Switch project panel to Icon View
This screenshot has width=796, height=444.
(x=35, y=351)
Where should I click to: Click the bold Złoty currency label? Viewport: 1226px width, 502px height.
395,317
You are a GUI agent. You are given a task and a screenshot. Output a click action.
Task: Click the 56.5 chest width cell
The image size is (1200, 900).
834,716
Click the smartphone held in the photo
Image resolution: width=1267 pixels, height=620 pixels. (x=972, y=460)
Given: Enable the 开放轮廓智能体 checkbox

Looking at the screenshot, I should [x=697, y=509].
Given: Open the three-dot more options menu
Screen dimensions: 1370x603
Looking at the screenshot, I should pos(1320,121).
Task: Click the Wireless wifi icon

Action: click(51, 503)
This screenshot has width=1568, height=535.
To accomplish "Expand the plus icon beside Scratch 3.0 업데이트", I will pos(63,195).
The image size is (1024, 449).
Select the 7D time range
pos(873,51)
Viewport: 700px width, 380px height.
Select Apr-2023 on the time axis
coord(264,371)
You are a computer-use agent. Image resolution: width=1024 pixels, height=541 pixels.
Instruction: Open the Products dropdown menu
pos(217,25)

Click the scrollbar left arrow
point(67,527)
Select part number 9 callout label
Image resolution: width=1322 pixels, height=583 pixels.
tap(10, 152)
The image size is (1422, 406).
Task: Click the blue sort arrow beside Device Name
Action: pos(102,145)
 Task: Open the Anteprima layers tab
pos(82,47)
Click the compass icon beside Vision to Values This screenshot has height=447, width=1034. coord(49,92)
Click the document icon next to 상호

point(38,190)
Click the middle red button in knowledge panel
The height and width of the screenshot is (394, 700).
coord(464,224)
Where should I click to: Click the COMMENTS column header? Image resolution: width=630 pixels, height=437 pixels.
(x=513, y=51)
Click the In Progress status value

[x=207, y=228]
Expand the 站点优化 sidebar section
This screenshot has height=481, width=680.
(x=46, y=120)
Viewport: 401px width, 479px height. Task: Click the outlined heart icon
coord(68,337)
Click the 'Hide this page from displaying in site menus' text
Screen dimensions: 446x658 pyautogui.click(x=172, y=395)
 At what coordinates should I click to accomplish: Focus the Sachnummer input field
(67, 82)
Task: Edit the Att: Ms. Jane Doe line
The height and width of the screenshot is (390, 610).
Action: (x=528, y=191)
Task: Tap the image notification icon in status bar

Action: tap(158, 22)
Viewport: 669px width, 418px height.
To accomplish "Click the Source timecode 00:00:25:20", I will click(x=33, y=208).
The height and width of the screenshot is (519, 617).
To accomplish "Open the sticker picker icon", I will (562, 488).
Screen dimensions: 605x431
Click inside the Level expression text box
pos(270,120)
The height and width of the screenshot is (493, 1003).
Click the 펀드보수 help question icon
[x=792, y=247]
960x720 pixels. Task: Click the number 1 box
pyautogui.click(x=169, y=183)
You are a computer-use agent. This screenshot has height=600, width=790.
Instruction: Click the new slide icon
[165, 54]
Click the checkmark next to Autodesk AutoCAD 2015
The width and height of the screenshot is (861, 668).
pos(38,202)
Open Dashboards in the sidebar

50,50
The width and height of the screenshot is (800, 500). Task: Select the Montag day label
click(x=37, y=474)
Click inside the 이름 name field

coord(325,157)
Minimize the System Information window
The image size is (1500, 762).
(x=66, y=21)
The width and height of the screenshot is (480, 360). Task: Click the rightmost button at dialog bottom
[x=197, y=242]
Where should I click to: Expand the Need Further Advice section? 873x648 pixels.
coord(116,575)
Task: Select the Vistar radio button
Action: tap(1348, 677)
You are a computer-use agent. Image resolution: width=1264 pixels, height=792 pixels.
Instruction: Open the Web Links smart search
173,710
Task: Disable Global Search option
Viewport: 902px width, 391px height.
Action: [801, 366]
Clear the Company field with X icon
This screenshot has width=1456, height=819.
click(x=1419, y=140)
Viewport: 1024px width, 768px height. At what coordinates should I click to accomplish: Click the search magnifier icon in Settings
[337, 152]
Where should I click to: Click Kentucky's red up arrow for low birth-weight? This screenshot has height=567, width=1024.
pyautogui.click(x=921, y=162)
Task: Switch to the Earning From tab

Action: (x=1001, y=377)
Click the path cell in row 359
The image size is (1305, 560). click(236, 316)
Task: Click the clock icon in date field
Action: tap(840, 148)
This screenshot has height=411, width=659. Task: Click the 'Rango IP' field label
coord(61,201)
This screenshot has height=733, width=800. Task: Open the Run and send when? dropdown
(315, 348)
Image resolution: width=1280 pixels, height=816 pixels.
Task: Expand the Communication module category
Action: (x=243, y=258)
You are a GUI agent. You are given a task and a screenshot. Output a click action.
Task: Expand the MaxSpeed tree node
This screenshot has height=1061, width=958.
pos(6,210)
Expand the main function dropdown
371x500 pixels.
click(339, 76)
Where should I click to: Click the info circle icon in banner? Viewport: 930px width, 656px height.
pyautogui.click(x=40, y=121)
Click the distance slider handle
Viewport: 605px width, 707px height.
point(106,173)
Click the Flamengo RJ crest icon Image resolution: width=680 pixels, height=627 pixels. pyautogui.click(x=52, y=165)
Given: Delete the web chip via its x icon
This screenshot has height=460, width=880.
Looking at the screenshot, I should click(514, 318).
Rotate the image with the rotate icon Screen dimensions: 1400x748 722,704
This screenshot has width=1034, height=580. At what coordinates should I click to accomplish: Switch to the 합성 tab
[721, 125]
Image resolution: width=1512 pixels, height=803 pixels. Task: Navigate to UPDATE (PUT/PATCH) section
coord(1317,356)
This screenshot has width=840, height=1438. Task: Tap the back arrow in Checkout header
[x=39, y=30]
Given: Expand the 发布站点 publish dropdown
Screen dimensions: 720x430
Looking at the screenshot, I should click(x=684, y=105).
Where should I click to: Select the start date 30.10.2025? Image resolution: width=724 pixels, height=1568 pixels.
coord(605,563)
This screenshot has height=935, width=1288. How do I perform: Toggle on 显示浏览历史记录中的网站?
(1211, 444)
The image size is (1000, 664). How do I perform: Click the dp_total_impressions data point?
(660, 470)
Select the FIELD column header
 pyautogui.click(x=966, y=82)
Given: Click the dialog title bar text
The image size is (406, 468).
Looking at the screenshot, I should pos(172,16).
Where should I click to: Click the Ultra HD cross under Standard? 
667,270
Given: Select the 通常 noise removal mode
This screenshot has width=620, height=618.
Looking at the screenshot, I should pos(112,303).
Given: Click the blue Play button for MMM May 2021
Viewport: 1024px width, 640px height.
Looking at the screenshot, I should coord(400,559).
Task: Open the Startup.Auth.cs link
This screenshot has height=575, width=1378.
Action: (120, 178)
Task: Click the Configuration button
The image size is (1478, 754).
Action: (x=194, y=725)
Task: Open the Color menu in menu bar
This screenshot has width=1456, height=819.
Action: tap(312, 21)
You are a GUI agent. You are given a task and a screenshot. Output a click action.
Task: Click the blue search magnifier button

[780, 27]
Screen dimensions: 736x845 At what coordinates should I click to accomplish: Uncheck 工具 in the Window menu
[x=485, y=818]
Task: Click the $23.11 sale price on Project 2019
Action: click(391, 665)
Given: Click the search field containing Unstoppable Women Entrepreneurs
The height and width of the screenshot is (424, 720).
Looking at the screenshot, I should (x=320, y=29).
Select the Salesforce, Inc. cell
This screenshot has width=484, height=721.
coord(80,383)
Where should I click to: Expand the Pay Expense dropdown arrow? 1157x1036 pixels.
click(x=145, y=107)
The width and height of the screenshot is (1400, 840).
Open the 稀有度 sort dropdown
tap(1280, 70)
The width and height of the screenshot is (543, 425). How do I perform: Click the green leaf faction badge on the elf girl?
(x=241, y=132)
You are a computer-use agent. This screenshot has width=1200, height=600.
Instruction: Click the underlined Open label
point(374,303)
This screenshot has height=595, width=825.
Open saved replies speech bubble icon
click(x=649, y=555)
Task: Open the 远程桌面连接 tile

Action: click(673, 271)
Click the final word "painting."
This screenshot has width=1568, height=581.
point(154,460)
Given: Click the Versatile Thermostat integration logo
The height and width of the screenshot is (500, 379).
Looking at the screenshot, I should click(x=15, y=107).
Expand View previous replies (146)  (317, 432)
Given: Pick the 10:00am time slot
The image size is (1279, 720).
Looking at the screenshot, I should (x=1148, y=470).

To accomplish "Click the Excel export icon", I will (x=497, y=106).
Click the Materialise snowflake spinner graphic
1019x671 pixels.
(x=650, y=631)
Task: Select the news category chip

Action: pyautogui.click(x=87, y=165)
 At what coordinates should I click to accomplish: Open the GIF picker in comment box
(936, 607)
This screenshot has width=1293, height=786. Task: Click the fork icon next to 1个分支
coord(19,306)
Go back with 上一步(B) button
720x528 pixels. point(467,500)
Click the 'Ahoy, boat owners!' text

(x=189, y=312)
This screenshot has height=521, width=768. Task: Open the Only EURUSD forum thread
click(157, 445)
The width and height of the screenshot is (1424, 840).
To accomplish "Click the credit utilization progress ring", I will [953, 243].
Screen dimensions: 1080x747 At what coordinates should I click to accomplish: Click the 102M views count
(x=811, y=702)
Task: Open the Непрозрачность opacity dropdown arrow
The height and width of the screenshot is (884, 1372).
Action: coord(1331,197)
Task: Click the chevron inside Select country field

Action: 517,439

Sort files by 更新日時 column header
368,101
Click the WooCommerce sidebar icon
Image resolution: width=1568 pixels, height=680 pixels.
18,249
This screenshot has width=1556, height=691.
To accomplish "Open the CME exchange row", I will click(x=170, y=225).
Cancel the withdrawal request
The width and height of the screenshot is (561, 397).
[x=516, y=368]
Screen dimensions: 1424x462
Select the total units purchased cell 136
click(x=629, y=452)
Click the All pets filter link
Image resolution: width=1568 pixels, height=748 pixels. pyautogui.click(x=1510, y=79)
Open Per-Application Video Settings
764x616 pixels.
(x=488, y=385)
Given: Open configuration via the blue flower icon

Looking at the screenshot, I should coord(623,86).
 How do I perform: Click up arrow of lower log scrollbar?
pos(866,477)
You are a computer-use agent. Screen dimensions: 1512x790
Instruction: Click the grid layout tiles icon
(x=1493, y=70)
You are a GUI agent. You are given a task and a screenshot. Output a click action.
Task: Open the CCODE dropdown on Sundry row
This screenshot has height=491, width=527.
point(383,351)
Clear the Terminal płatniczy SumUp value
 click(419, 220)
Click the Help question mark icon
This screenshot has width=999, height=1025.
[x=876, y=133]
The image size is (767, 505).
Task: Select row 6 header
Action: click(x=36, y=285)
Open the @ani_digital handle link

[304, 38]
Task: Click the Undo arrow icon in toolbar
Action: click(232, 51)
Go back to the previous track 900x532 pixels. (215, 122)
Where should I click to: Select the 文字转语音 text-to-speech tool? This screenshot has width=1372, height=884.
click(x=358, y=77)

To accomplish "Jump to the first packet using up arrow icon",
§ §
Required action:
Pull each line containing "previous" from the records.

Result of the exercise:
Expand View previous replies (146)  (317, 432)
Go back to the previous track 900x532 pixels. (215, 122)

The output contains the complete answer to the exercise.